Once all thirty plates had been installed, we’d dig a six-foot-deep trench the length of the house so that we could get down to the plates with welding equipment and seal the gaps. All of this work would take place in the middle of a monsoon.

NO!” Tim almost-shouted. “WE’RE NOT GOING TO DO THAT!

“All right,” Dad said, unfazed.

During the last six or seven years of Dad’s life, Tim could muster the strength to almost-shout at him, but it was harrowing, draining, and depressing. I was never able to emulate Tim. Because of this.

But almost-shouting, “NO!” was the only way to make Dad give up on another of his schemes that would’ve done incalculable harm.

One of the best movies Tim and I ever saw was Aguirre, the Wrath of God, directed by Werner Herzog. Don Lope de Aguirre—a Spanish conquistador—leads his men further and further into the jungle, looking for El Dorado, the city of gold. Nothing will deter him. Despite losing everything, he’s completely unreachable. The final scene is bone chilling.

SPOILER ALERT!

I’ve seen the movie only once, but Tim and I mention it at least a dozen times a year. Probably more. You can’t imagine what it’s like to be under the command of Aguirre. Werner Herzog is a master of surreality and allegory, which makes the movie work. It’s universally understood, but at a distance. When a writer or director goes for detailed realism and sets the story in the present, it’s just too ugly.

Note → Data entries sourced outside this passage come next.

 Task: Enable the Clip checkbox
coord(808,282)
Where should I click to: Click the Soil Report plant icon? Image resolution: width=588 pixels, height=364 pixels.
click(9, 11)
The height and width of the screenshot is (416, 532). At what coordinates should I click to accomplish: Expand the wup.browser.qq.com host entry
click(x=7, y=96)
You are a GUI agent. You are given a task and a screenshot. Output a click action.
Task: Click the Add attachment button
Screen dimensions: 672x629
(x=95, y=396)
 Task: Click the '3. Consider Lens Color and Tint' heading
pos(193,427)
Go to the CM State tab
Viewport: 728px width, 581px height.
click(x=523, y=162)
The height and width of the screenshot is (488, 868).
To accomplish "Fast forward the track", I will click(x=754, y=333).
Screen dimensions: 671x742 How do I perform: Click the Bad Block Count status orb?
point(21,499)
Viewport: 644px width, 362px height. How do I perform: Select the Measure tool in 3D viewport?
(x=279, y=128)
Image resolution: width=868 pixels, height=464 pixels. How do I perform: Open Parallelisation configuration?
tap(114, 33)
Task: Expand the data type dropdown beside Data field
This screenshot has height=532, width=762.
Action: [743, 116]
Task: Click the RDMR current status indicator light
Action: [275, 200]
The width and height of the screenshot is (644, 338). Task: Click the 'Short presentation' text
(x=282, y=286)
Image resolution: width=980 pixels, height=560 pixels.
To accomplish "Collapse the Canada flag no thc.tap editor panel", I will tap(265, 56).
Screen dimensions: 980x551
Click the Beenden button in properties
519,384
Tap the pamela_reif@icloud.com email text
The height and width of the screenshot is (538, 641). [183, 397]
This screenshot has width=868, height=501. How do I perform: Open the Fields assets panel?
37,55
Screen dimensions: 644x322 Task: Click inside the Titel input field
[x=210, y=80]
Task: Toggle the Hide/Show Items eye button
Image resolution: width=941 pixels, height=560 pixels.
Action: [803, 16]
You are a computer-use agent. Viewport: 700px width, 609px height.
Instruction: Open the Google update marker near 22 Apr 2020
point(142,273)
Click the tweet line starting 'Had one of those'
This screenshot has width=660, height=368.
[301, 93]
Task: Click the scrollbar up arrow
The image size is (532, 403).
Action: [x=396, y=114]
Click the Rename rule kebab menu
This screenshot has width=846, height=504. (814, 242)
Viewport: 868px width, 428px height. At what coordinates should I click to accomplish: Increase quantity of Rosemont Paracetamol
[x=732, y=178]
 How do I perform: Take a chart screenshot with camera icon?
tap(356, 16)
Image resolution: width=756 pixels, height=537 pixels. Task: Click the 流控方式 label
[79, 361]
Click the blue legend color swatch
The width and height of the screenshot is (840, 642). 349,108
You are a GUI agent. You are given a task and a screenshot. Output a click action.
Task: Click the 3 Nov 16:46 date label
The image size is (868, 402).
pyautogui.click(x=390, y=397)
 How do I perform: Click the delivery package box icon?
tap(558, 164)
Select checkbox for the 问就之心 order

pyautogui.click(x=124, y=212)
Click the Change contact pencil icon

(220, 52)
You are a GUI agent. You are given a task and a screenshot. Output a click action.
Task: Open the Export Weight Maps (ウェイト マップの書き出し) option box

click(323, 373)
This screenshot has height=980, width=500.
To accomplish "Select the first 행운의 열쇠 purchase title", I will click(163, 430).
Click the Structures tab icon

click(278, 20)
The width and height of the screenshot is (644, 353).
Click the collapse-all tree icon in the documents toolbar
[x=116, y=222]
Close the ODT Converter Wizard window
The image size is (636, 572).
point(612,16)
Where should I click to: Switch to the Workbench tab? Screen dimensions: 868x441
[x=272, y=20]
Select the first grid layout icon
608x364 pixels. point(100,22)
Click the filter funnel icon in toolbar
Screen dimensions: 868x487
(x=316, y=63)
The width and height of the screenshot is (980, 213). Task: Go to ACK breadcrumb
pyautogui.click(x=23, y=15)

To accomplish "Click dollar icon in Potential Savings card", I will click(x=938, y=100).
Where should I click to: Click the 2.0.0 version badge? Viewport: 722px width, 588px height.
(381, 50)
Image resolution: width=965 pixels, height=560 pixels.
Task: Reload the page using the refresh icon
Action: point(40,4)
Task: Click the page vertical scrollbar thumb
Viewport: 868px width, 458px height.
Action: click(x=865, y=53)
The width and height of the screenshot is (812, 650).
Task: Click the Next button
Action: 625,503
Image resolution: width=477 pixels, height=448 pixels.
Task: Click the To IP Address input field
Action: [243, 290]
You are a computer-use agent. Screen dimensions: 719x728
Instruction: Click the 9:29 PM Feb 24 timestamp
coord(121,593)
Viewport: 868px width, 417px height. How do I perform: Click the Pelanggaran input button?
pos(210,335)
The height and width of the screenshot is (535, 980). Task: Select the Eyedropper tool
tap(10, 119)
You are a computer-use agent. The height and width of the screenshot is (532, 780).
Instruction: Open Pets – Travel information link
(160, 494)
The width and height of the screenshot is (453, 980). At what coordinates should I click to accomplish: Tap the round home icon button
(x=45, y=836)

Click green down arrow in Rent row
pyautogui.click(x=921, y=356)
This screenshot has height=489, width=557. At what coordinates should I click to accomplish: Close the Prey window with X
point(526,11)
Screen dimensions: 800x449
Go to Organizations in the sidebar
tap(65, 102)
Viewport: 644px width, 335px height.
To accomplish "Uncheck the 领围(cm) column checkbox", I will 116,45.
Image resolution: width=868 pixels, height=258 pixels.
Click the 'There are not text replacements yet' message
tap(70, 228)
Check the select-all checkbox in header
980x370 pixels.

The Mosquito Coast is what I’m talking about. Based on Paul Theroux’s novel of the same name, it’s a film that never should’ve been made, because there was no chance of it being successful. I read the book and saw the movie. Both were beyond grueling, and they taught me the futility of being too specific. My next novel will be a careful balancing act of concealment and revelation. Both Theroux and director Peter Weir made the mistake of telling us too much.

Allie Fox (Harrison Ford in the film) has absolutely no redeeming features. Look at the faces of his children in this clip as he monologues, his usual form of communication.

The kids know they’re doomed. Unlike Aguirre, the Wrath of God, this movie is about unrepentant, unrelenting child abuse, as Allie Fox drags his family into the jungle, convinced that building an ice plant for the natives will make him rich. A terminally arrogant narcissist, he doesn’t care about his wife or children. They’re just props in his fantasy.

Some of the scenes in The Mosquito Coast are pure torture. After I saw the film, I recognized that trying to convey something so painful and irrational is pointless. It can’t serve as a cautionary tale because it’s too over the top.

“You know, I was thinking of dragging my kids into a Central American jungle to build an ice plant, but after seeing The Mosquito Coast, I realize I shouldn’t.”

The story is chock full of issues that have personal meaning to Paul Theroux, and that robs it of the universal appeal that Werner Herzog’s film has. We can all identify with Aguirre’s monomania. Allie Fox, on the other hand, is utterly repulsive. He’s not allegorical, and we don’t know why he’s so selfish, oblivious, delusional, and destructive. It’s simply not possible to feel sympathy for such a person.

Both films are about men who demand total submission. For the rest of my life, I refuse to submit to anybody. It’s already cost me what I thought were solid friendships. The strange thing is that it’s happening all at once. I prefer to not give people their walking papers; I’m actually a very easygoing friend to have. My definition of a friend is someone whose company I enjoy and who enjoys my company. That’s all.

People who try to force their will on me aren’t real friends. It’s monumentally disrespectful. I won’t tolerate it anymore. And I certainly won’t put up with that familiar, totally generic, instantaneous switch to inappropriate venom. If you suddenly become a spitting cobra because I disagree with you, we can’t have a relationship.

Actually caring about someone means that there are certain lines you won’t cross.